These women had worth to their family, and their families showed that. Even in a culture where daughters weren't that important, they were.

And the last group is the women that I want to be like. These are the women who were stronger than most people could be. They knew what they were supposed to do, and they did it. Yeah, they hesitated at times, or they questioned, but they did it anyway. And, something that I think is important even for strong women right now, they submitted to the men in their lives, and admitted that they needed those men.
My favourite woman in the Bible would have to be Ruth. For all Ruth knew, she could have been throwing away any chance at having a family, and having a "good" life when she followed Naomi. For all she knew, perhaps no Israelite man would want to marry a Moabitess. Ruth's sons did, but that was when they were in a foreign land, and had no Israelite women to choose from. Ruth was leaving everything that she had known her whole life (except for Naomi), and going to a land she did not know, to live among people she did not know. But she went anyway. She told Naomi that she would follow her, and nothing but death would part them. And she meant it. Ruth followed Naomi's directions when they arrived in Bethlehem. She went out to the fields to glean behind the harvesters. They were doing alright. They had food, they had each other, and they had God. But Ruth needed a husband. So she followed Naomi's directions in seeking out Boaz and asking him to take his role as their kinsman redeemer. And the thing about this is that after she approached Boaz and told him what she wanted him to do, she left it up to him. She did not try to work things out on her own, instead, trusting Boaz to do what needed to be done.

■ INFORMATION SUPPLIED

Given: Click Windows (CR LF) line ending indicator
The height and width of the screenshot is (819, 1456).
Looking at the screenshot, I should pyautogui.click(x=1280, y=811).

==

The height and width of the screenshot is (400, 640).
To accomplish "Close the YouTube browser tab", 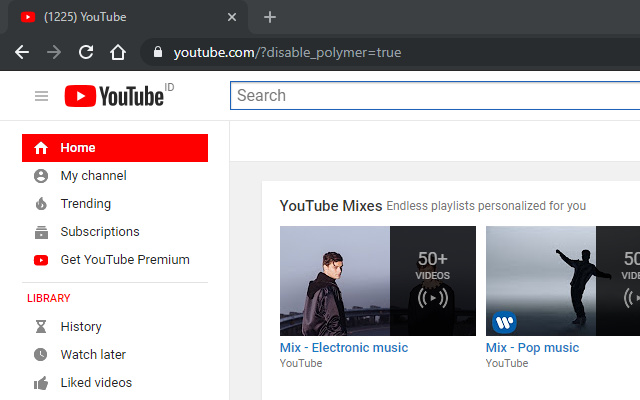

■ EXERCISE PROMPT
Answer these questions from the excerpt about women in the Bible:
1. What did the women of the last group do in relation to the men in their lives?
2. Where did Ruth go to glean behind the harvesters?
3. Whom did Ruth ask to take his role as their kinsman redeemer?
The rows are drawn from a separate source and have no connection to the excerpt about women in the Bible.

■ ANSWER IN FULL
1. They submitted to the men in their lives and admitted that they needed those men.
2. To the fields, after arriving in Bethlehem.
3. Boaz.